Monday, 7 June 2010

Carrot and stick

I have a young student who had narrowly missed out on taking her grade 1 exam with her previous tutor about 18 months ago. Between then and becoming my student last autumn she had drifted, making little progress with a flute that was in need of some attention.

We started looking at the grade material again but I quickly realised she was bored with it, having studied for an exam that never materialised. She needed a new challenge and, having made some great strides (including prevailing upon her parents to get her flute sorted out), I felt she was ready to take grade 2.

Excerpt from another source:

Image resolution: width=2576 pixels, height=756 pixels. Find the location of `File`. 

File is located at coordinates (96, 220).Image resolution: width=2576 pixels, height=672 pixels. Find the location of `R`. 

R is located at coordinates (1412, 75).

That was some time before Easter and the exam has been booked (July) and paid for. Since then, however, she has done almost nothing. The effect of this is to go into reverse; the pieces she could play some weeks ago are now too difficult. Because she doesn't practise, her tone has suffered and she spends the first ten minutes of a lesson looking into the instrument (for blockages!) and adjusting the footjoint in the hope that her flute is somehow to blame.

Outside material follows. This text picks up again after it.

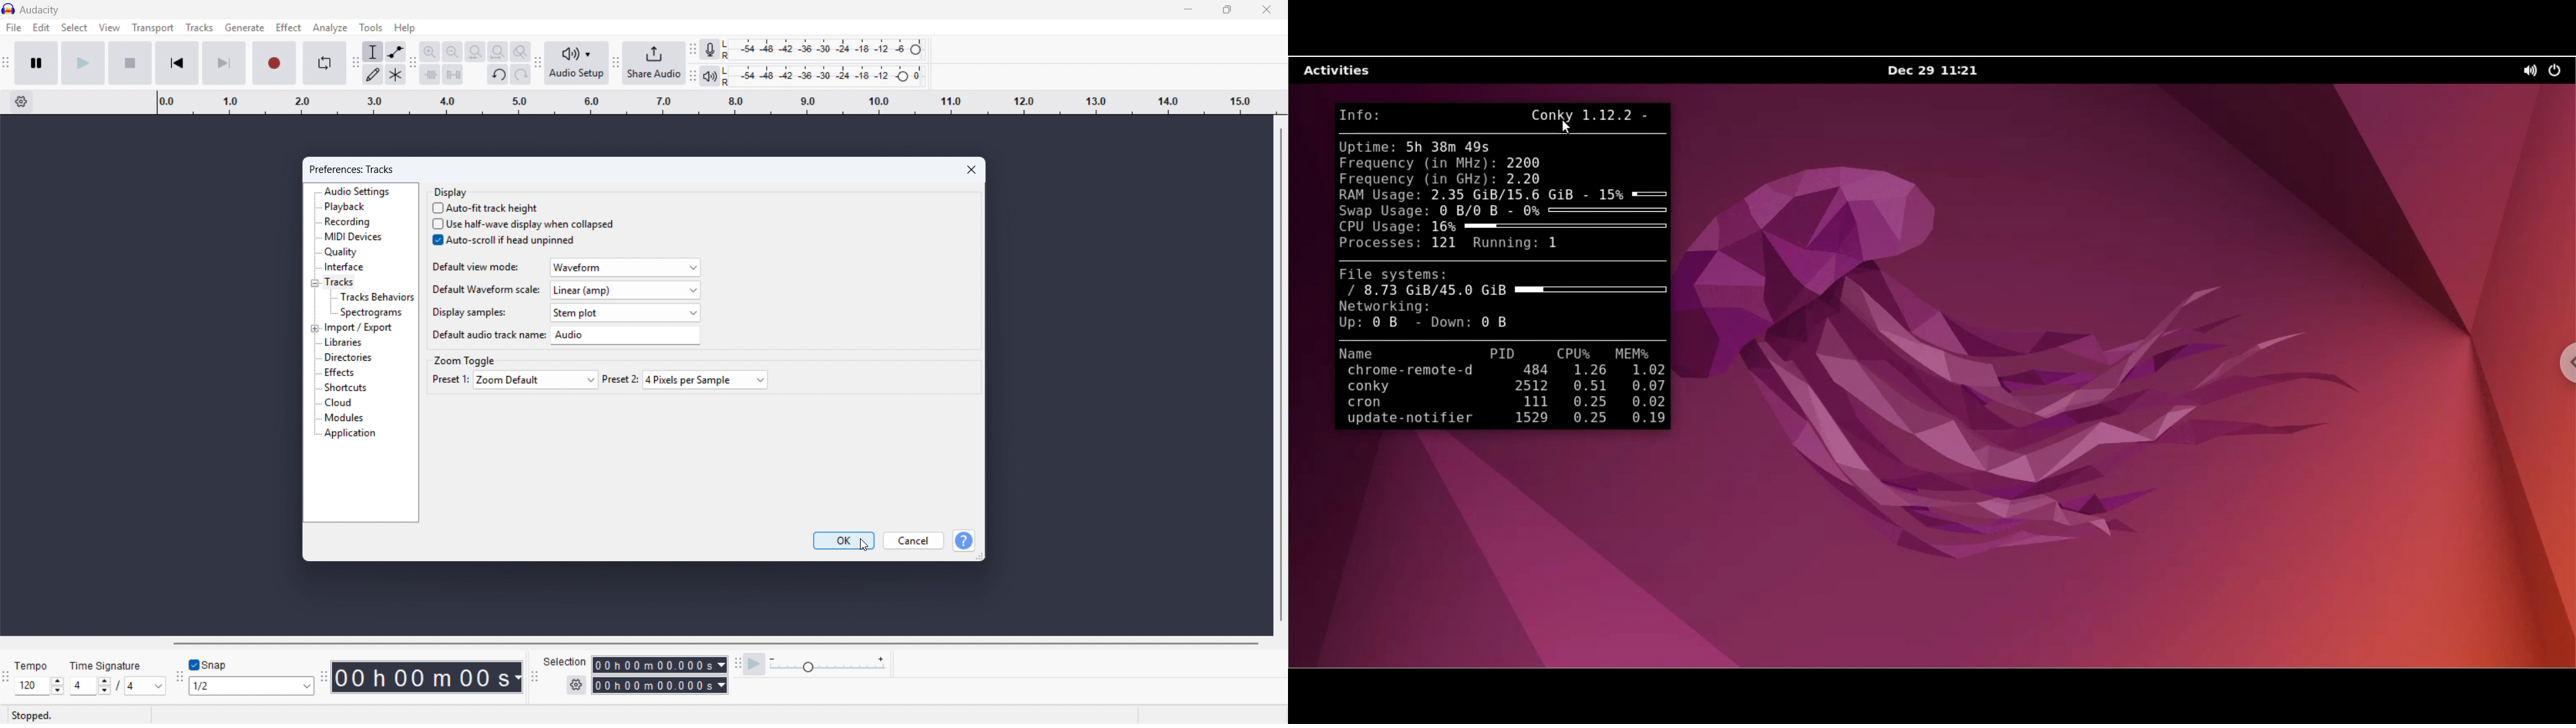  I want to click on auto-scroll option ticked, so click(504, 240).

There was an article on BBC radio this morning about the psychology of household waste collection. It turns out it is more effective to reward people for the amount they recycle rather than charge them for the quantities they send to landfill sites. Any psychology student could tell you that encouragement is more effective than punishment. Buoyed by this fact I gave her all the praise and flattery I could think of. I finished by telling her how much better her tone sounded at the end of the lesson than it had at the beginning. I may have exaggerated the improvement but there's nothing like practice if you wish to improve and she had, after all, just spent half an hour playing the thing.

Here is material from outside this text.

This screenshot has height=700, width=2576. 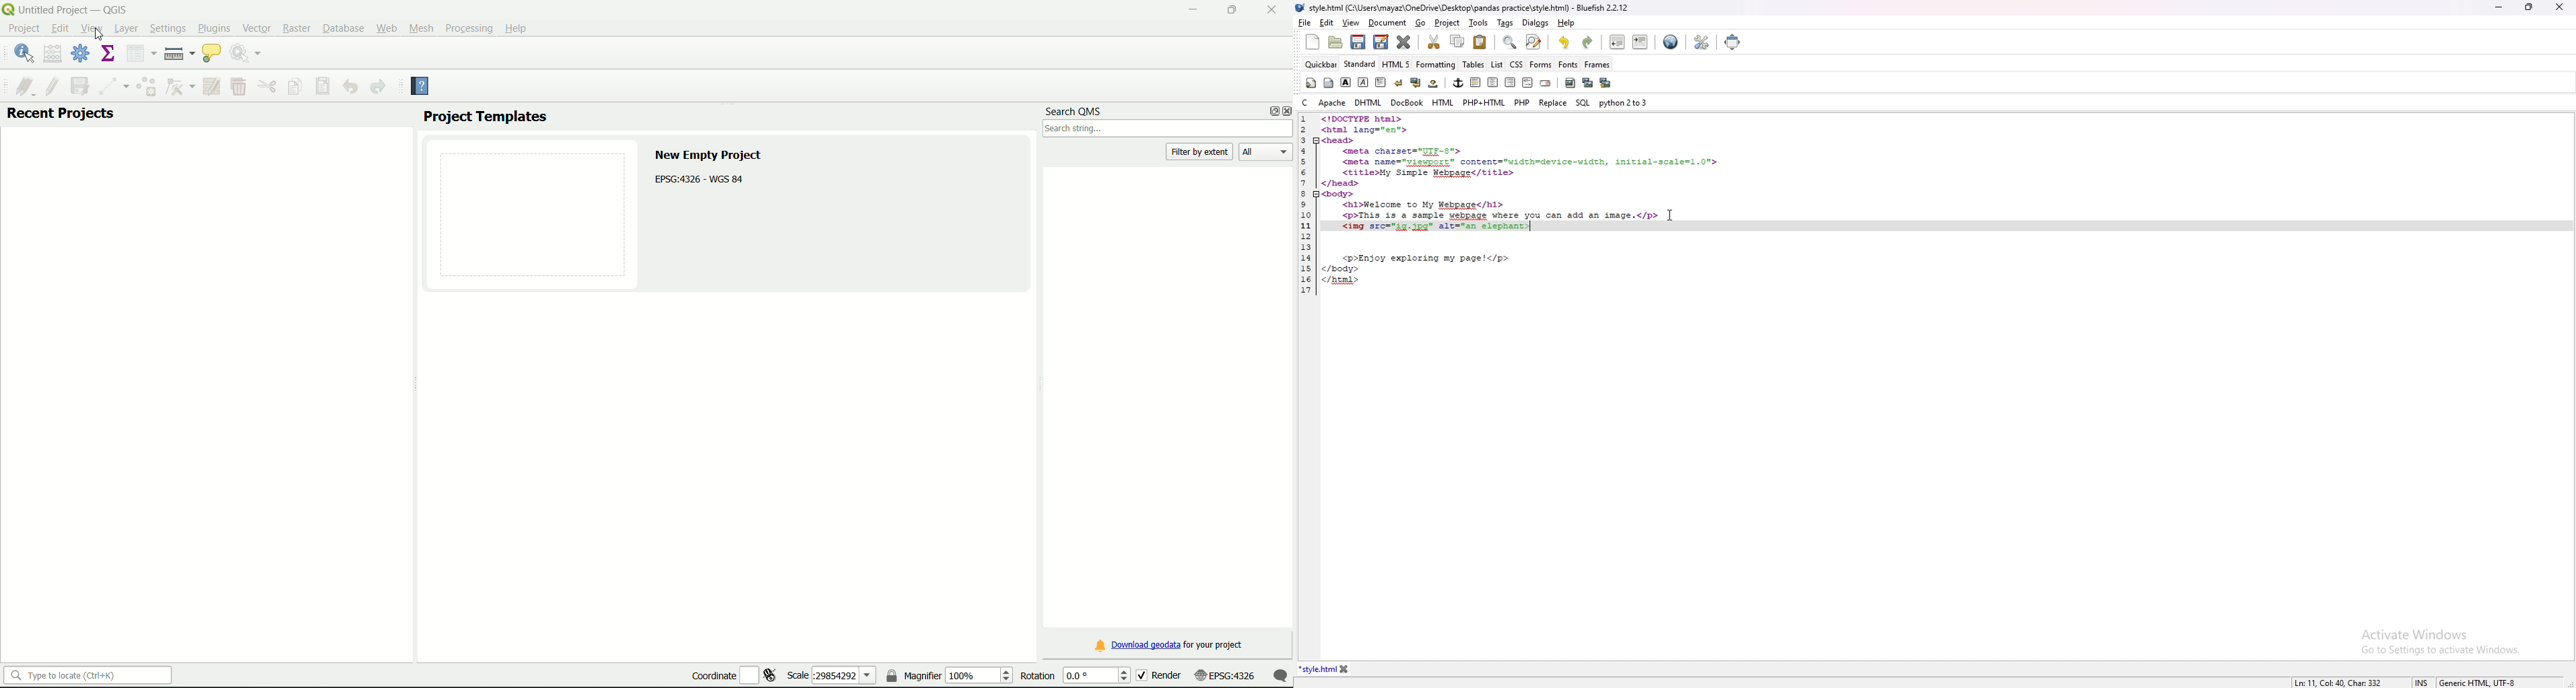 I want to click on rotation, so click(x=1077, y=675).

After she'd gone I congratulated myself on avoiding dire warnings of impending failure if she didn't put in some work. Hopefully she is sufficiently astute not to assume from my positive demeanour that she will walk grade 2. So, carrot and more carrot for my students. The stick, should it be needed, will be wielded by the exam result when it arrives during the summer break.


  1. Hmmm problems could arrive after the dodgy exam result, when the parents come at you with a stick?

  2. Choosing the right time and grade is sometimes problematic, especially if there is little else in the way of social playing to motivate the student, as is the case here. Too easy an exam and they get bored treading water. Too great a challenge and it can get hairy if they suddenly decide to spend more time with their TV.

    I hope any sticks are made of celery!

  3. I once had a boss who described the carrot and stick method as: "if the stick doesn't work, shove the carrot up their a**e"

  4. He sounds like a real gem. I'm sure he gave you plenty of encouragement to set up on your own.